Onmogelijk natuurlijk. Ik focuste mij weer op de tekst. Las mijn stuk nog een keer na, en pas nu zag ik het. Ik was onbewust drie keer overgeschakeld naar de tegenwoordige tijd. Ik pakte een post-it en plakte die op de muur: verleden tijd. Weer voelde ik mij dom.

Ik zuchtte diep. Herpakte mij, en ging verder met de afwijkende gebeurtenis in het dagelijks leven van mijn hoofdpersoon. Dat schijnt te werken op de eerste pagina van een boek, en ik geloof daar wel in.

Jireël (1989) groeide op in Goes, en vertrok in 2008 naar Nijmegen. Na het afronden van de opleiding communicatiewetenschap werkte hij drie jaar bij Bol.com in Utrecht. Sinds september 2016 woont hij in Gent, waar hij zijn droom aan het najagen is: het schrijven van een roman. Voor meer blogs over zijn boek zie zijn website.

Techniek

Comments

Daar had ik in het begin ook last van. Ik gebruikte altijd door elkaar heen de verleden tijd en tegenwoordige tijd. Heel vervelend, want dan moet je er eentje kiezen en de rest herschrijven! Op een gegeven moment ontdekte ik, tot mijn blije verrassing, dat ik was gestopt met het door elkaar halen. Echt, gewoon vanzelf. :D Toch vind ik persoonlijk verleden tijd fijner, zowel bij het lezen als schrijven van een boek. Voor mij vertelt het makkelijker, ook al kom je dan wel eens in de knoei met bijvoorbeeld terugblikken. Dan gebruik ik maar de voltooid verleden tijd. Succes en tot volgende week! Ik vond het een leuk stukje.

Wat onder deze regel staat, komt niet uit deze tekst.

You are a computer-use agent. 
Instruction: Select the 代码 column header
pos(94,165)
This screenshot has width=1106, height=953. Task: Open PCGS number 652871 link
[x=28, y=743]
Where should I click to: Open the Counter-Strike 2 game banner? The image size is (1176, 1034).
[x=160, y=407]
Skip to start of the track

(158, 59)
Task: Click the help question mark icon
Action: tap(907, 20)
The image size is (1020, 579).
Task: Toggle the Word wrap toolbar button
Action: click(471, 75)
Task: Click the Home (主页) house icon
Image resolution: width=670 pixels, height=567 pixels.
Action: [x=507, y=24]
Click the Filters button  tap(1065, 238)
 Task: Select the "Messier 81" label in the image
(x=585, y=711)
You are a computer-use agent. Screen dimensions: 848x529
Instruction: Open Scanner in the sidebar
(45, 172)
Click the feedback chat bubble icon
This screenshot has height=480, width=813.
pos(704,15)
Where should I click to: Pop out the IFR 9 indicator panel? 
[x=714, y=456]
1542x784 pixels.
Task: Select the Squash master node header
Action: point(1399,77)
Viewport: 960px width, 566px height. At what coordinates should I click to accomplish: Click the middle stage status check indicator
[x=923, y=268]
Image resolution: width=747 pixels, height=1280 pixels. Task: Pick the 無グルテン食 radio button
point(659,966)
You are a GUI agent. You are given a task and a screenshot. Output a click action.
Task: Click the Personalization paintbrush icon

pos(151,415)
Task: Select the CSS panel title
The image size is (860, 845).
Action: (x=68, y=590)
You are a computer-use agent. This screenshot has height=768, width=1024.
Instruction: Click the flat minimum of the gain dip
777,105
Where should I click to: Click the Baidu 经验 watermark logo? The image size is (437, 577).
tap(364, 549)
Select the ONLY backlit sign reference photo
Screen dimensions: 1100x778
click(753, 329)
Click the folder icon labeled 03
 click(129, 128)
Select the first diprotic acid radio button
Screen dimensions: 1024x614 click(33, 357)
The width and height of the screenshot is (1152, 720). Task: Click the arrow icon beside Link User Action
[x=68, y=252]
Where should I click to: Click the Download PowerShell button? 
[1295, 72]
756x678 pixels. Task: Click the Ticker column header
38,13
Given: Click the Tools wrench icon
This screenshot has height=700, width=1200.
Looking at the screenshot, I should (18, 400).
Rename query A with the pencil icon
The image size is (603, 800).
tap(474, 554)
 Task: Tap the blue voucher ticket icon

Mijn eerste boek is geschreven in de verleden tijd, omdat de HP terugkijkt op haar leven. Mijn tweede boek schrijf ik in de tegenwoordige tijd, omdat ik dat wat actiever vind. Ik denk dat je eerst een tijdje in je verhaal moet zitten, om te kunnen bepalen welke tijd er het beste bij past.

Die verwarring lees ik hier veel, en vind ik heel vreemd. Als ik me op een tijd vastpin, blijf ik consistent in diezelfde tijd schrijven, of het nu gaat om een kortverhaal of een fragment. Als je bovendien telkens een stukje luidop leest, hoor je toch onmiddellijk tegenstrijdigheden in tijdgebruik. Vanuit een 'ik'-perspectief heb ik lichte voorkeur voor o.t.t. Het is gemakkelijk in het hier en nu vanuit jezelf als 'ik' te schrijven. Voor 'hij/zij' fragmenten, zou ik vlotter in de o.v.t. gaan. (denk ik :o )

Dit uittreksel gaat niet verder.